(Collected data entries)
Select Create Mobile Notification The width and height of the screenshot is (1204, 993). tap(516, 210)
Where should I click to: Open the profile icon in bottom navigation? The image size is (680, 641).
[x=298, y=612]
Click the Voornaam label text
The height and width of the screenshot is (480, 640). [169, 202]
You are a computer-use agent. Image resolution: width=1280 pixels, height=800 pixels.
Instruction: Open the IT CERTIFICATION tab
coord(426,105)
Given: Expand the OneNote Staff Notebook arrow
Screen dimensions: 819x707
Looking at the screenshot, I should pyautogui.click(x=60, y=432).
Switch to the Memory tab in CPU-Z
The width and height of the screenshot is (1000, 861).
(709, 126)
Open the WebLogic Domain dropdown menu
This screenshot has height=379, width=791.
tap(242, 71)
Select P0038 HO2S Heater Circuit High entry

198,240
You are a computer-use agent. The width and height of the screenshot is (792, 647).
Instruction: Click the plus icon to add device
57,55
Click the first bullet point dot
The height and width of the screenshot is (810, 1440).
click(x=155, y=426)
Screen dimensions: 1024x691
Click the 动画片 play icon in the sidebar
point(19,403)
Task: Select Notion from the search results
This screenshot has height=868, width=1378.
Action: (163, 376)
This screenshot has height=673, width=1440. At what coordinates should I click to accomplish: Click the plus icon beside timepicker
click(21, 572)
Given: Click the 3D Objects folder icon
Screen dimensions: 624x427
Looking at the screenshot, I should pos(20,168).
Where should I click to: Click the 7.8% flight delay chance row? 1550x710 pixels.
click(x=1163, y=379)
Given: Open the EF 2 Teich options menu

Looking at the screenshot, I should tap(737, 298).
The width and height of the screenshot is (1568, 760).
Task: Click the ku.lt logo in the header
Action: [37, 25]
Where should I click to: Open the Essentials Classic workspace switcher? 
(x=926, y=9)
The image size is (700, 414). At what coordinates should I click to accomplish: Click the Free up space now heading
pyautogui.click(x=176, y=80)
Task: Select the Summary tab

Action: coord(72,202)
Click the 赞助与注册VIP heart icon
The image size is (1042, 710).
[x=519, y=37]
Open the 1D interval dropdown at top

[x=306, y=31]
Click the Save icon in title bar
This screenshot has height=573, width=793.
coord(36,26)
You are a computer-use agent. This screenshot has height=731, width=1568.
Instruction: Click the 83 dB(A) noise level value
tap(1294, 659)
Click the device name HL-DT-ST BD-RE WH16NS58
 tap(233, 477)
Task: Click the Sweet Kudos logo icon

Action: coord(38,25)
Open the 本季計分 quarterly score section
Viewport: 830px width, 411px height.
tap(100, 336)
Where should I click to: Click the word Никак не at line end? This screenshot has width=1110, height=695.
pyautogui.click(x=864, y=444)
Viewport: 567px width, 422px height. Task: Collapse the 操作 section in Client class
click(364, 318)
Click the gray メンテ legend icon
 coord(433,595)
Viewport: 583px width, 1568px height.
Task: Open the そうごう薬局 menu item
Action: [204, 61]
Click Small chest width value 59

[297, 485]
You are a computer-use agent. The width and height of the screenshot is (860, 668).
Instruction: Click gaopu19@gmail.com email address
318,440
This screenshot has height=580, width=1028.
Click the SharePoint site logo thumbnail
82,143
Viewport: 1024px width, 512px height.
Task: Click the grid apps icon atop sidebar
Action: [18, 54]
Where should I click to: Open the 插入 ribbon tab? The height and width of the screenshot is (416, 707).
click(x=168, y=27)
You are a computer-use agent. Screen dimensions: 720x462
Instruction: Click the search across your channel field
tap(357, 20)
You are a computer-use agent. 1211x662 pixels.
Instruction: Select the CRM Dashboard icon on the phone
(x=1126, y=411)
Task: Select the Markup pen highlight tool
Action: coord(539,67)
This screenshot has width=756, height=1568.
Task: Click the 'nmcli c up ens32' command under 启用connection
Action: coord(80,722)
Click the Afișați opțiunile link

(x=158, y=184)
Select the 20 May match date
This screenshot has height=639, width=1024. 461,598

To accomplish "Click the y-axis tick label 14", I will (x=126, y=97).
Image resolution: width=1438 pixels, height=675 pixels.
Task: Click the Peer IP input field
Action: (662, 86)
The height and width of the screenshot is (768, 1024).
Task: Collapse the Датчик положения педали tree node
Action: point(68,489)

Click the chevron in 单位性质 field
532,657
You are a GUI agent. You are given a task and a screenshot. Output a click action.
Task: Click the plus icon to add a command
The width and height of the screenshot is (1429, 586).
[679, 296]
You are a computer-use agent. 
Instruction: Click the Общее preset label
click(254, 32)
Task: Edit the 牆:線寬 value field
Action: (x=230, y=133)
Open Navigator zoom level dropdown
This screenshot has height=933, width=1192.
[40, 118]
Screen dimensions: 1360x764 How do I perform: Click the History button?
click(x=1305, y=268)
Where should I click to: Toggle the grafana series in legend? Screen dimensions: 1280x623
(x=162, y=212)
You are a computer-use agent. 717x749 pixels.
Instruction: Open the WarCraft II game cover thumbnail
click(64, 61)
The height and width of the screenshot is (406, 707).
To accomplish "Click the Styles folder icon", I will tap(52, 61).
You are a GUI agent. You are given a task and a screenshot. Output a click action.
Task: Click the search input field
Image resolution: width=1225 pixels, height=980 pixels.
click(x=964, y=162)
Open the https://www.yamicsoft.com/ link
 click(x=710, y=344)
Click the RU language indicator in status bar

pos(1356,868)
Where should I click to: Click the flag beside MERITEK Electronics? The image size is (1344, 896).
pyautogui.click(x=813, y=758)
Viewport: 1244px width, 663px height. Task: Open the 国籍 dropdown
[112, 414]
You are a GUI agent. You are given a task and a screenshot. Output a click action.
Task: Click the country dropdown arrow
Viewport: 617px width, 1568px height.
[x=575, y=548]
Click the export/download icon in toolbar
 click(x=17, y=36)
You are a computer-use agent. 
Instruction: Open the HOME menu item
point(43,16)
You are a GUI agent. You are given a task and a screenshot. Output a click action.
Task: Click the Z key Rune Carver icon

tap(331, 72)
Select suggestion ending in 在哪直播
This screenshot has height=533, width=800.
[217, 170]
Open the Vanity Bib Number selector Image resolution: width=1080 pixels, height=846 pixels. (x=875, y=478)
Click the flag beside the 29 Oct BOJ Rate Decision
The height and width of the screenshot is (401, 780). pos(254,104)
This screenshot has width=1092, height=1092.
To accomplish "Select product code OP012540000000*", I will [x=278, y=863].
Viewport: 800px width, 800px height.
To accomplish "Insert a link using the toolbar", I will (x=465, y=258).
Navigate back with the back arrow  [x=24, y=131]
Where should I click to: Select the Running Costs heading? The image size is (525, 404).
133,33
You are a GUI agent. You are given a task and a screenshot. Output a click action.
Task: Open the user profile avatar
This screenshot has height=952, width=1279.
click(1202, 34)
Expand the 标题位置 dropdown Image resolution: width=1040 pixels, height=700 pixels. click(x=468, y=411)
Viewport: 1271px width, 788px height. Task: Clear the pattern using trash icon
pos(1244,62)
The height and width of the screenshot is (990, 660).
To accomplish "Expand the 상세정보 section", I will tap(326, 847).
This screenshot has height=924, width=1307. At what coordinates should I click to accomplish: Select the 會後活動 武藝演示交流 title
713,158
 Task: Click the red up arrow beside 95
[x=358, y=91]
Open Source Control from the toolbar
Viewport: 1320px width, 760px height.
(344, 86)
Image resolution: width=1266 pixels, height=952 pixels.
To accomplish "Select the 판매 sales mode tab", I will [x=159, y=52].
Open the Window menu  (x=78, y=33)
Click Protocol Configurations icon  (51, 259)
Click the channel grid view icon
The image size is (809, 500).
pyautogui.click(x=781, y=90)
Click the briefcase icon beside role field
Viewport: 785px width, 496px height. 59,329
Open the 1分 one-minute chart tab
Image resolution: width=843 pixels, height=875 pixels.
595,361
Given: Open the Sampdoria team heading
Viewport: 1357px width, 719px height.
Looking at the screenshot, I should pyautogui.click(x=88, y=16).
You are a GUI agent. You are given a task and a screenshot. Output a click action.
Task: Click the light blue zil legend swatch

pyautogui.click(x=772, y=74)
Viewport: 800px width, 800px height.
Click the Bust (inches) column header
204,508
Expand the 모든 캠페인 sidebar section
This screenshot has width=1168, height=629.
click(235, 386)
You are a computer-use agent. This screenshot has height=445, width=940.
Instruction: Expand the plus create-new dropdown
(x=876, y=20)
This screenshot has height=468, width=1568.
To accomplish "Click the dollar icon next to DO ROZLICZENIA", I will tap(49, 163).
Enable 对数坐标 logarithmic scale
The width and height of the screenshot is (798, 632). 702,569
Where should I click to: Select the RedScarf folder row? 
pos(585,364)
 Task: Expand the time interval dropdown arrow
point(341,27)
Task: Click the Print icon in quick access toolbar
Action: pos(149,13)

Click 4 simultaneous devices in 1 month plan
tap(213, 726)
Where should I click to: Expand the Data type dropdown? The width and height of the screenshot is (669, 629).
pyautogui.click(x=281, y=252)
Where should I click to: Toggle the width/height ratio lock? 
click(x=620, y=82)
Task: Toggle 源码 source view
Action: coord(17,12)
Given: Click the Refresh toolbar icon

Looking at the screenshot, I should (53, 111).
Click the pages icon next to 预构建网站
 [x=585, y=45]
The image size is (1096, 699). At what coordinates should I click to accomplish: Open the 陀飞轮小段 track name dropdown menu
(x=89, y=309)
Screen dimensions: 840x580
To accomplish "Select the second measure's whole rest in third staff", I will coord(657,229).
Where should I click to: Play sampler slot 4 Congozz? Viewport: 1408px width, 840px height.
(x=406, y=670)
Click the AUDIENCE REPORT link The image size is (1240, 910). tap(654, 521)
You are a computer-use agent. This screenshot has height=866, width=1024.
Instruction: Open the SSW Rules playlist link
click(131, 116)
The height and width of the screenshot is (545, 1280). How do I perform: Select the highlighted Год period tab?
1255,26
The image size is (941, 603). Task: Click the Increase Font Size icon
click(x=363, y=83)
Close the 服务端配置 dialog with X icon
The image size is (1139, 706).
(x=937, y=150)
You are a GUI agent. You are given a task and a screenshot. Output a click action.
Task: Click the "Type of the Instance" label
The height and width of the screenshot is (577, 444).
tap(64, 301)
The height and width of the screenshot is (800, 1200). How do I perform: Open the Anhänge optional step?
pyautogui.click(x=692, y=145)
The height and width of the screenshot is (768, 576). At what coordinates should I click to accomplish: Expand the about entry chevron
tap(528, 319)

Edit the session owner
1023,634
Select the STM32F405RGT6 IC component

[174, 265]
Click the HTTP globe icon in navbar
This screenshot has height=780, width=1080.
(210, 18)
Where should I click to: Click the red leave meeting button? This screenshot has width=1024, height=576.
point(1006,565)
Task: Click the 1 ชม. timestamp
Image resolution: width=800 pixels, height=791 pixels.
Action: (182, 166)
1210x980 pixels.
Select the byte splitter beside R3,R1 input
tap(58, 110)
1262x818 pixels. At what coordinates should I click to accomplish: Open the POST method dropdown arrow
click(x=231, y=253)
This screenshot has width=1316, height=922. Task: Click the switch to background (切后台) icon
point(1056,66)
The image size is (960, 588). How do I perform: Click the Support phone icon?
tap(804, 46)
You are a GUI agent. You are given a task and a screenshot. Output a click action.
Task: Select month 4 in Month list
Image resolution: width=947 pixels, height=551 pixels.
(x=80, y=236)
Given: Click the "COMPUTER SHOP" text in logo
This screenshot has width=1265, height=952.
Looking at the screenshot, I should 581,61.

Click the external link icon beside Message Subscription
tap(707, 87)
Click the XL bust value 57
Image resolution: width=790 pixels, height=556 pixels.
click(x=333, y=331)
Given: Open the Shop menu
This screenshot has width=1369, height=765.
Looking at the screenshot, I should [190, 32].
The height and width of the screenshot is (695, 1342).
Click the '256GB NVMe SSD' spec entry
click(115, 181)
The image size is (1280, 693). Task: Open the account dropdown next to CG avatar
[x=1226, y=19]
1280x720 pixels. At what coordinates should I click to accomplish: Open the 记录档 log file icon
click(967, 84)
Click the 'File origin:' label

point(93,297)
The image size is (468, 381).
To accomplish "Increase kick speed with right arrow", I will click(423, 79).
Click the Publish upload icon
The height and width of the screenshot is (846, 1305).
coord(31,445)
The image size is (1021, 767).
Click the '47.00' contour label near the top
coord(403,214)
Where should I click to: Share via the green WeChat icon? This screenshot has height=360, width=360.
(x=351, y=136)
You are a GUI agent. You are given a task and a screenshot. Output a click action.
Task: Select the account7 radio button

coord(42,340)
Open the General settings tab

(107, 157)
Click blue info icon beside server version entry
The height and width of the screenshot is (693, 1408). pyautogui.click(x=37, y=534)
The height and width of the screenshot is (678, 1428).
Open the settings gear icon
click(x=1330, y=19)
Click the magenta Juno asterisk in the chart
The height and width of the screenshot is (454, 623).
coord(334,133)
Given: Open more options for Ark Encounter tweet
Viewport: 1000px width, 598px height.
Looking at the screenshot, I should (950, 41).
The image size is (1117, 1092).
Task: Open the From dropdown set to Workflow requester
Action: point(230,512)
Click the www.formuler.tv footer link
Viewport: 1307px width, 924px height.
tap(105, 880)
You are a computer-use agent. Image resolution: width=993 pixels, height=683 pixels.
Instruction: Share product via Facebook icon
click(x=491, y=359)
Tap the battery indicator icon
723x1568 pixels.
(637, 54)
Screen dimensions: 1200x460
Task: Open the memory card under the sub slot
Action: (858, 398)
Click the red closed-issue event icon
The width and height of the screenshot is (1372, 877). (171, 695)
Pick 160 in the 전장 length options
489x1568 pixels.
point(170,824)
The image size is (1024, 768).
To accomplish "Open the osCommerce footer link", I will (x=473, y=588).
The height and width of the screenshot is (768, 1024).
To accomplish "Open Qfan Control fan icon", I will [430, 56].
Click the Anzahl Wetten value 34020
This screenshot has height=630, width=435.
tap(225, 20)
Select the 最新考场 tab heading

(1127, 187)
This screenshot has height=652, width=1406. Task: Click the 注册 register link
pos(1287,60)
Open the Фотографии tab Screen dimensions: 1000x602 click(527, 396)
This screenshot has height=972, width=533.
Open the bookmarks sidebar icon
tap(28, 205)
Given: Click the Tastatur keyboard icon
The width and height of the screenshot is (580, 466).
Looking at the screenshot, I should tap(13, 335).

» What you should do
Write out again, exactly, the lines from the start of the entries up to and including the one with "Given: Expand the". Nothing else belongs in the reply.

» Solved exercise
Select Create Mobile Notification The width and height of the screenshot is (1204, 993). tap(516, 210)
Where should I click to: Open the profile icon in bottom navigation? The image size is (680, 641).
[x=298, y=612]
Click the Voornaam label text
The height and width of the screenshot is (480, 640). [169, 202]
You are a computer-use agent. Image resolution: width=1280 pixels, height=800 pixels.
Instruction: Open the IT CERTIFICATION tab
coord(426,105)
Given: Expand the OneNote Staff Notebook arrow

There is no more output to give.